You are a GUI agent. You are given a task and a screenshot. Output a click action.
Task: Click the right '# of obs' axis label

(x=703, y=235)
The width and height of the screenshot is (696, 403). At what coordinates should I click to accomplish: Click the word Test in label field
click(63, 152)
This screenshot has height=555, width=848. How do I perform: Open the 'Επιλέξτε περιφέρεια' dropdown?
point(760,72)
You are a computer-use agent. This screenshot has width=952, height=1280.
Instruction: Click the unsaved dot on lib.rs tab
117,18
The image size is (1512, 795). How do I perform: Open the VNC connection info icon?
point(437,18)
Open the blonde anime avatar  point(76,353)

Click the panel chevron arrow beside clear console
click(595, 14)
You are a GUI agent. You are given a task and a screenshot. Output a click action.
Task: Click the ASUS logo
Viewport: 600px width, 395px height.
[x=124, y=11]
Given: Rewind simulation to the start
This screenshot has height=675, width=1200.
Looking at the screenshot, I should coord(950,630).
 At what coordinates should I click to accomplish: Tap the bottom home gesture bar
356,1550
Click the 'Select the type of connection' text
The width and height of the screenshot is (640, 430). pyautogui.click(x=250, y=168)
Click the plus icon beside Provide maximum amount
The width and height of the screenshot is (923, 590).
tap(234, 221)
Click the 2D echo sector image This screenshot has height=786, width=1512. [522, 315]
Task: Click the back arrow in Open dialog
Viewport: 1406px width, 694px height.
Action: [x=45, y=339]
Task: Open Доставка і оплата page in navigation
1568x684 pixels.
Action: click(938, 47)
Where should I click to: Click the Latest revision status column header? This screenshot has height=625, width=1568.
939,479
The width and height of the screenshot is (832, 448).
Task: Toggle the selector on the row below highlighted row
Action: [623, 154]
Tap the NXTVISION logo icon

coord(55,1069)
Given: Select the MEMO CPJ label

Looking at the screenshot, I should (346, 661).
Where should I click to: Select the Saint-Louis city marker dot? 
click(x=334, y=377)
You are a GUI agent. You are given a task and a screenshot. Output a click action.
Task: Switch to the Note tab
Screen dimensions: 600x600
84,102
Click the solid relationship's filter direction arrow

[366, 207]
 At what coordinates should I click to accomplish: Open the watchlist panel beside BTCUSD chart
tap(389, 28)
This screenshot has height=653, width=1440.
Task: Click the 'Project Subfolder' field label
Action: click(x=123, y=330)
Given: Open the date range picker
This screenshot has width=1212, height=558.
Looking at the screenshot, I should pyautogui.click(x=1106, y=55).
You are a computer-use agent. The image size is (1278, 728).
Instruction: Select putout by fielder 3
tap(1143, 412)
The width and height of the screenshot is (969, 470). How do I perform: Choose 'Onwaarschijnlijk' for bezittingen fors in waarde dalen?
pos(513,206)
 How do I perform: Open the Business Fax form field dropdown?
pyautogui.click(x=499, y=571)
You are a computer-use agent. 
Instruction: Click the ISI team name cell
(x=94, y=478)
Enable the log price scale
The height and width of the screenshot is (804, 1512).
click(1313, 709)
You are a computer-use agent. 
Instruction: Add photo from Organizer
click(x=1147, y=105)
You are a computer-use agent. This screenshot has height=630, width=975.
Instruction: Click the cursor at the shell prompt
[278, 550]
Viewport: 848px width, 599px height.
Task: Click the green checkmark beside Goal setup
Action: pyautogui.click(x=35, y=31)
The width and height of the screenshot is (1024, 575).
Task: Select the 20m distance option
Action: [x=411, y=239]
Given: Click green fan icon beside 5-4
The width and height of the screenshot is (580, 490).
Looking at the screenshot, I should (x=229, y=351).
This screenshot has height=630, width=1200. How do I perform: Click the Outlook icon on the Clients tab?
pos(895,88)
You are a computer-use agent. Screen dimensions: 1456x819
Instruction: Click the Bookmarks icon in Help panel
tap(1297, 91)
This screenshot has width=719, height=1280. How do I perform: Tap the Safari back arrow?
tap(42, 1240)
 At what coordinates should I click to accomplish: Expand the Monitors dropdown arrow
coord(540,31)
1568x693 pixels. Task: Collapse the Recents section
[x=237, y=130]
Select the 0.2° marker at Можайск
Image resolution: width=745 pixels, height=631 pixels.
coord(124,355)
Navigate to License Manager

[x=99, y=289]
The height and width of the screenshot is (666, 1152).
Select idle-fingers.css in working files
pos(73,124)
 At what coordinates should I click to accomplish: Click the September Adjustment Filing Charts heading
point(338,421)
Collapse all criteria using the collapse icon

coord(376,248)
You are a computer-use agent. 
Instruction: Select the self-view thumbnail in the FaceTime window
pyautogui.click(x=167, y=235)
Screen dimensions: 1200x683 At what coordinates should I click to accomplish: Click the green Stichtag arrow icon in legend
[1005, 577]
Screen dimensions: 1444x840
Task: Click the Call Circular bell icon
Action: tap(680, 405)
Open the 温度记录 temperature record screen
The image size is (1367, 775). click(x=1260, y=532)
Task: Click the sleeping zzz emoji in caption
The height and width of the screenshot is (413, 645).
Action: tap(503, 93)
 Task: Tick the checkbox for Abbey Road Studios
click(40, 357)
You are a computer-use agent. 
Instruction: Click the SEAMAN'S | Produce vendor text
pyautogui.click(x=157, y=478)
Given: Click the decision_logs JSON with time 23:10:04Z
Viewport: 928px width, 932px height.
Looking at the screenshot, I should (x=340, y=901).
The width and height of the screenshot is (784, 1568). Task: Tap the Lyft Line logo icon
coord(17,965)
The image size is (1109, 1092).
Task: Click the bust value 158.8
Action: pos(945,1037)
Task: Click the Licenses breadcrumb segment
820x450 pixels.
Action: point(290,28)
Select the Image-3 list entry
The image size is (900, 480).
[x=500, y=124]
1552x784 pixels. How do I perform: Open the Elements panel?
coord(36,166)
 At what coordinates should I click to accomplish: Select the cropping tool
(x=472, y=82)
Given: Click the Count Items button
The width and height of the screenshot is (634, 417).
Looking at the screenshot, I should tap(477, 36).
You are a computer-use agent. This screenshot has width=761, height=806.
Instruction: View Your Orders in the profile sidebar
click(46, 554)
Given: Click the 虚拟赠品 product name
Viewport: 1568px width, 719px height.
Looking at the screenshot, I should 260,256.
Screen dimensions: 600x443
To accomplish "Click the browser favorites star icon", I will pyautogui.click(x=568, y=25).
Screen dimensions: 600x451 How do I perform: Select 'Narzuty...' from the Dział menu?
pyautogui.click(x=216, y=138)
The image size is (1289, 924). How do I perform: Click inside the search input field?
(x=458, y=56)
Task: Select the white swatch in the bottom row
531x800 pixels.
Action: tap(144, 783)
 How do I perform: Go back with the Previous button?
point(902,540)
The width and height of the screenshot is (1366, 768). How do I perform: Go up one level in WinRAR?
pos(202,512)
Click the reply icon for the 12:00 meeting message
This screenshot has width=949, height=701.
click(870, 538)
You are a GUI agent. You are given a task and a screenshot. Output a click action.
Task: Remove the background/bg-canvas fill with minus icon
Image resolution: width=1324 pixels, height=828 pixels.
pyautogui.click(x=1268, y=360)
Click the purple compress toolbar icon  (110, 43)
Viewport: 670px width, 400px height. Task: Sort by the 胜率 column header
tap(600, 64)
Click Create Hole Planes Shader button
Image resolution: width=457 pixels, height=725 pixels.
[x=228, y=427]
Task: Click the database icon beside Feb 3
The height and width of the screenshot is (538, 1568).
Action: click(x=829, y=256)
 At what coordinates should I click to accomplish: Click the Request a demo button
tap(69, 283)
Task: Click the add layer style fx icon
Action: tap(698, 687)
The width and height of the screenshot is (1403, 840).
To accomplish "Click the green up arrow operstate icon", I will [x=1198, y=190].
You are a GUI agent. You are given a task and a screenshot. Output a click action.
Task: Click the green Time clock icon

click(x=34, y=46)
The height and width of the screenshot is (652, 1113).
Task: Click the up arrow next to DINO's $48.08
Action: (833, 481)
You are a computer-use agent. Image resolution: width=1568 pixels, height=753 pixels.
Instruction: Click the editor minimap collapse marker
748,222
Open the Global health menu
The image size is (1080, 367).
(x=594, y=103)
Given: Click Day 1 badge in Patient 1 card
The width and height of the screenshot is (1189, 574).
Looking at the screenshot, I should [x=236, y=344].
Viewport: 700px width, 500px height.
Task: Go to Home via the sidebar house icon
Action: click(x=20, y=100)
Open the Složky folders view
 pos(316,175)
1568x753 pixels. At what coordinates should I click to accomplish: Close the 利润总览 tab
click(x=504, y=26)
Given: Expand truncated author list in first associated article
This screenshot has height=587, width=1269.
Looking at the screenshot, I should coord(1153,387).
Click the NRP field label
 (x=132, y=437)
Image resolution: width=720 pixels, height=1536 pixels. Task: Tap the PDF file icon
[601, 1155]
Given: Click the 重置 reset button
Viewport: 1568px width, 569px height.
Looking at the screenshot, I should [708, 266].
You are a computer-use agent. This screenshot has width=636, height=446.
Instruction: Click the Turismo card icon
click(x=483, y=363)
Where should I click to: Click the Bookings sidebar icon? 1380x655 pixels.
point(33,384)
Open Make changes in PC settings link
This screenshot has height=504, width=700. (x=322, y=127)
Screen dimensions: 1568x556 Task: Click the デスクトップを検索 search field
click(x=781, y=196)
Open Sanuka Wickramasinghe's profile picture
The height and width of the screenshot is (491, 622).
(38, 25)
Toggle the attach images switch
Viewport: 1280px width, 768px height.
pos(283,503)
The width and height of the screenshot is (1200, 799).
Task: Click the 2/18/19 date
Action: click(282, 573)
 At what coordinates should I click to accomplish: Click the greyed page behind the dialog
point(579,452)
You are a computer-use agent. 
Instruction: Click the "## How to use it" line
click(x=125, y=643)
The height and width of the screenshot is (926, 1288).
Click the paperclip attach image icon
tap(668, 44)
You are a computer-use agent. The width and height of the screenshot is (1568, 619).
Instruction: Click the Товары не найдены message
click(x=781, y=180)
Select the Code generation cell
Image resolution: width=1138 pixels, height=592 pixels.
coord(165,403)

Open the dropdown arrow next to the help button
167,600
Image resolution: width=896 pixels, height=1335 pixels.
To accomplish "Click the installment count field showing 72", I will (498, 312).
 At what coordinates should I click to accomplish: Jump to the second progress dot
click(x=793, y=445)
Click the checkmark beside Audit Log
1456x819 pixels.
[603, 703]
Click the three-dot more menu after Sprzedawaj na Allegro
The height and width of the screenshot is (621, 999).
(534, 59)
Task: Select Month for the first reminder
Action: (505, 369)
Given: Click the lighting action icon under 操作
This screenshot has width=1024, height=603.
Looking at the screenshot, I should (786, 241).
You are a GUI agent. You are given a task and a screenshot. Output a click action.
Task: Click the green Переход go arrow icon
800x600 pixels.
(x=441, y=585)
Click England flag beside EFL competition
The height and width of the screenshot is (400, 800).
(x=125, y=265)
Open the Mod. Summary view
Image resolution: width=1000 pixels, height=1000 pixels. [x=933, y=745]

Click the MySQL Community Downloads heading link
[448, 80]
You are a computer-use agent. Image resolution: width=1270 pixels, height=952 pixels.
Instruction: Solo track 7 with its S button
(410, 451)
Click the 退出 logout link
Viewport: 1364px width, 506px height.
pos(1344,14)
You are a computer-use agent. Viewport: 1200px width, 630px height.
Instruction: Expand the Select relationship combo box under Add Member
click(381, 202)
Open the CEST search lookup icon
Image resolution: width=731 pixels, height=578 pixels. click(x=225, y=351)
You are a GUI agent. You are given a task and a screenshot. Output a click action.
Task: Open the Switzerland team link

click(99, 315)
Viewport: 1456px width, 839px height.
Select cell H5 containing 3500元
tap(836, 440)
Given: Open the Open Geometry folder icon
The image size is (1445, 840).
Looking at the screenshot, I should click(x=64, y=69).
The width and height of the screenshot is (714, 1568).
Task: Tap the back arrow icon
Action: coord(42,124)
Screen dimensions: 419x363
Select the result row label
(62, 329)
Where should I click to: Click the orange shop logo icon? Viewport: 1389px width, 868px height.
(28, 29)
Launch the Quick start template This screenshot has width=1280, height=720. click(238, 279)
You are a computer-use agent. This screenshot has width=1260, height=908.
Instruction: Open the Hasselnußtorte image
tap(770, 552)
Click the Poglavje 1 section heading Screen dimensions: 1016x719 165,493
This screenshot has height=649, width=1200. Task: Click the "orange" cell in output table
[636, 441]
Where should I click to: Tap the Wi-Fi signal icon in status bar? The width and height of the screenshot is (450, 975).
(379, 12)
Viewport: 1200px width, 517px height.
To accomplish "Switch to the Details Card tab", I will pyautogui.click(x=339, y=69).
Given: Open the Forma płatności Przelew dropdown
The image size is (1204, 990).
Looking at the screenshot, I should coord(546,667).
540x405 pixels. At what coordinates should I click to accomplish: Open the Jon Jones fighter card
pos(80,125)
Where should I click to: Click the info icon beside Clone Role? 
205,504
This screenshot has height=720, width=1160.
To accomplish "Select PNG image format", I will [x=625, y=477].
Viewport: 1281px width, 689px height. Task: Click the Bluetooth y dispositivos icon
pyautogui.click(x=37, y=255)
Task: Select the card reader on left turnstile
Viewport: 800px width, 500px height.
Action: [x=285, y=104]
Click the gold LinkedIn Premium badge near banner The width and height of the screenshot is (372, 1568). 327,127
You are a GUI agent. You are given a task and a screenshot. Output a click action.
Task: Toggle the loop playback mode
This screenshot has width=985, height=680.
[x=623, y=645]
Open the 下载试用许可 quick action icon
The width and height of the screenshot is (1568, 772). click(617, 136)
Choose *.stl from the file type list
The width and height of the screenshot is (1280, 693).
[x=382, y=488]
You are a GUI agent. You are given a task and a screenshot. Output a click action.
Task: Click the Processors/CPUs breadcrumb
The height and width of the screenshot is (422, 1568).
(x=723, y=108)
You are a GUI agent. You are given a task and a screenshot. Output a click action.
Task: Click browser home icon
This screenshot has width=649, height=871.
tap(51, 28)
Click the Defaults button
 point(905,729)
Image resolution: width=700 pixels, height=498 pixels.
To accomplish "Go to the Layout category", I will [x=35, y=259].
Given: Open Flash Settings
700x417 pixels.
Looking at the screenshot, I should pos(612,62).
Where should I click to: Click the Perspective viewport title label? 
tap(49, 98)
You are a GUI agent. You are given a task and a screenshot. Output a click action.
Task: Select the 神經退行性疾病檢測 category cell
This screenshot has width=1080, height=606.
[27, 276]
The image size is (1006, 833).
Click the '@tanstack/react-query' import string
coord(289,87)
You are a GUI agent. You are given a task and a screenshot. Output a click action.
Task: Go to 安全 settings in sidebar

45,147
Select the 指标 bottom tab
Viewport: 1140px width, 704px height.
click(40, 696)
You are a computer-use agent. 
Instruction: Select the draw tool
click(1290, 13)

· · · · · · ·

WHAT IS NEEDED ->
Read through the records above and copy the lines that contain "start".

EXPECTED ANSWER ->
Given: Rewind simulation to the start
Launch the Quick start template This screenshot has width=1280, height=720. click(238, 279)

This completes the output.